# AGR fall promotion



## jdcnosse (Jul 21, 2012)

Just curious as to when the fall promotion will start, and whether or not it'll be something like last years's 50% extra deal...


----------



## the_traveler (Jul 21, 2012)

If you're talking about traveling, there is usually a 2x point bonus around the time of the Gathering in October. If you're talking of Buy Points, who knows?

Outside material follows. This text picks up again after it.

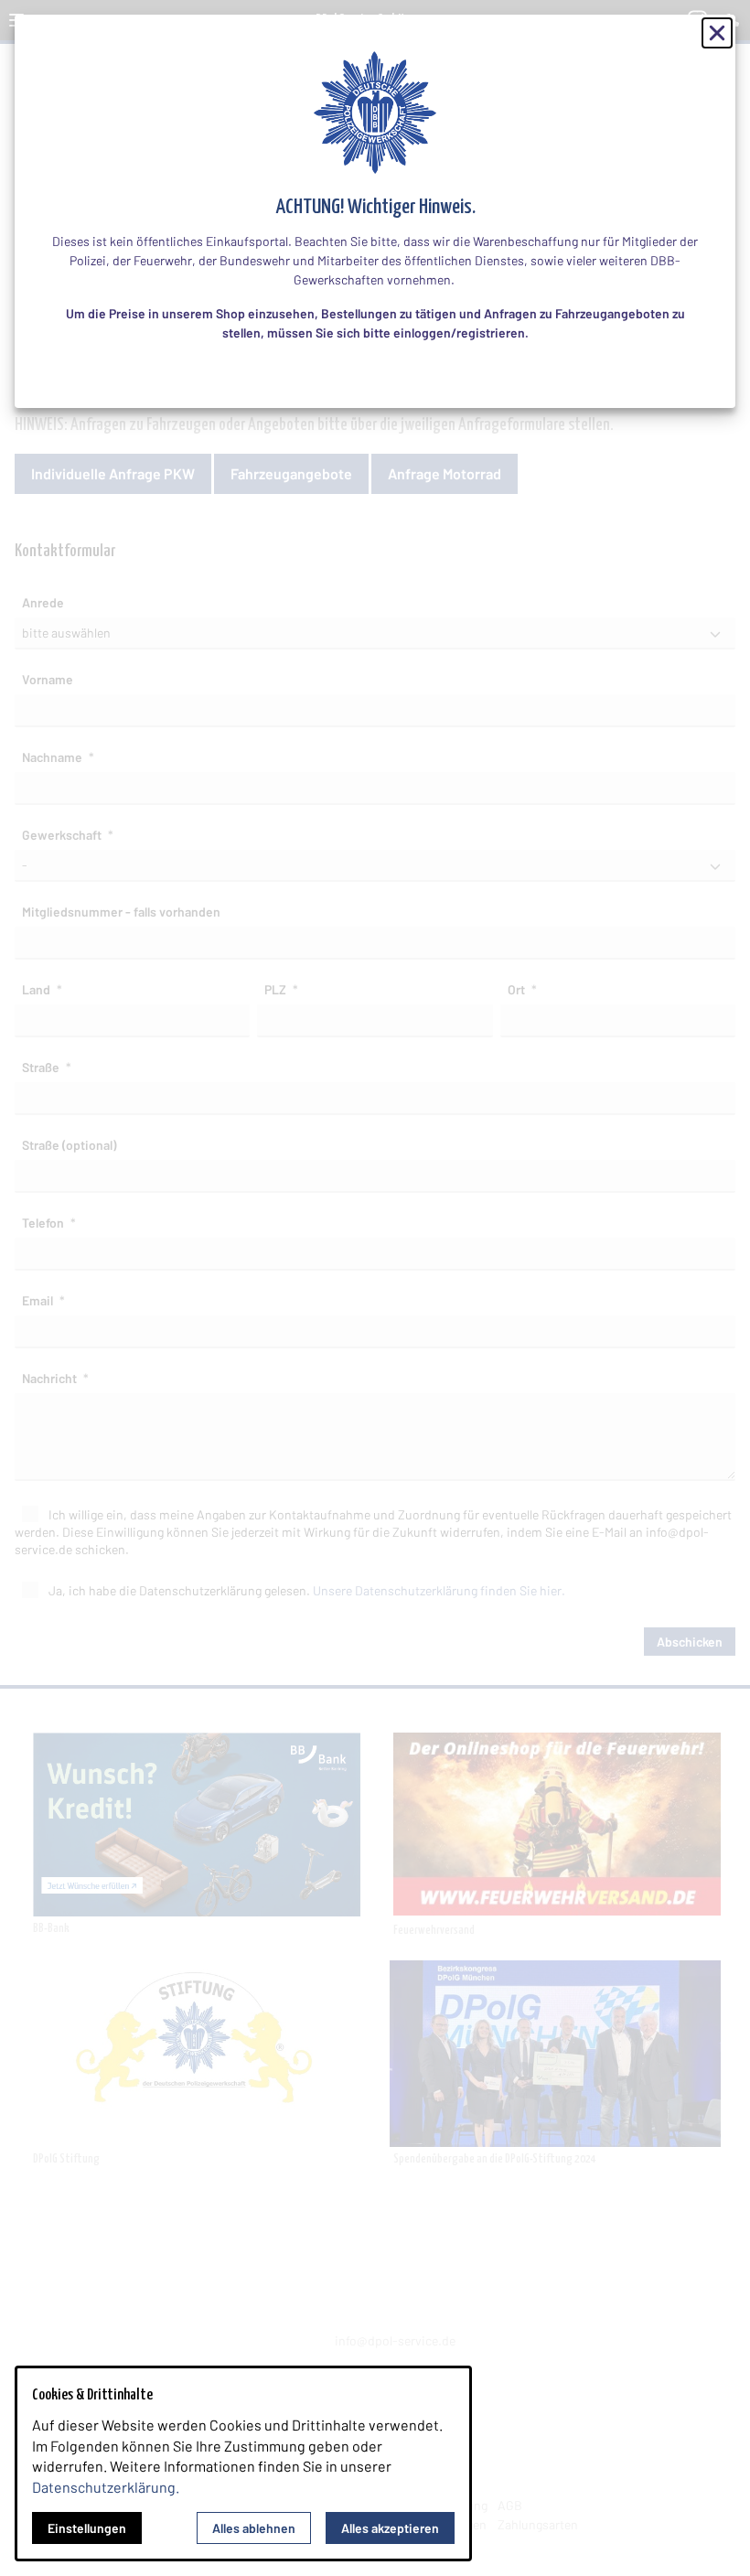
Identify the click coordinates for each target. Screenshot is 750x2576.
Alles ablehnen (253, 2528)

Last year was the first time (that I'm aware of) that it was 50%!


----------



## OlympianHiawatha (Jul 21, 2012)

It's a crap shoot but usually just after you've maxed out on buying Points for the year, you can be sure a better offer will quickly come along. On the other hand, if you've already booked and paid for tickets and a 2 or 3x Promo comes up for your travel time, then you're automatically all set, provided you register for the Promo.


----------



## SubwayNut (Jul 22, 2012)

When the spring promo happened this year I was sitting on a train checking email on my iPhone quickly opened AGR and registered from the mobile site!


----------



## Acela150 (Jul 22, 2012)

Last year it was the 3rd week of September to the Day before Thanksgiving.. Smart business move there.. Although it would have been better off to go through the Holiday period to convince passengers to sign up for the program. Just saying.


----------



## benjibear (Jul 22, 2012)

Acela150 said:


> Last year it was the 3rd week of September to the Day before Thanksgiving.. Smart business move there.. Although it would have been better off to go through the Holiday period to convince passengers to sign up for the program. Just saying.



The promotions are to encourage people to ride. Amtrak is already packed Thanksgiving weekend and probably do quite well in December.


----------



## the_traveler (Jul 22, 2012)

OlympianHiawatha said:


> 1342916077[/url]' post='381834']It's a crap shoot but usually just after you've maxed out on buying Points for the year, you can be sure a better offer will quickly come along.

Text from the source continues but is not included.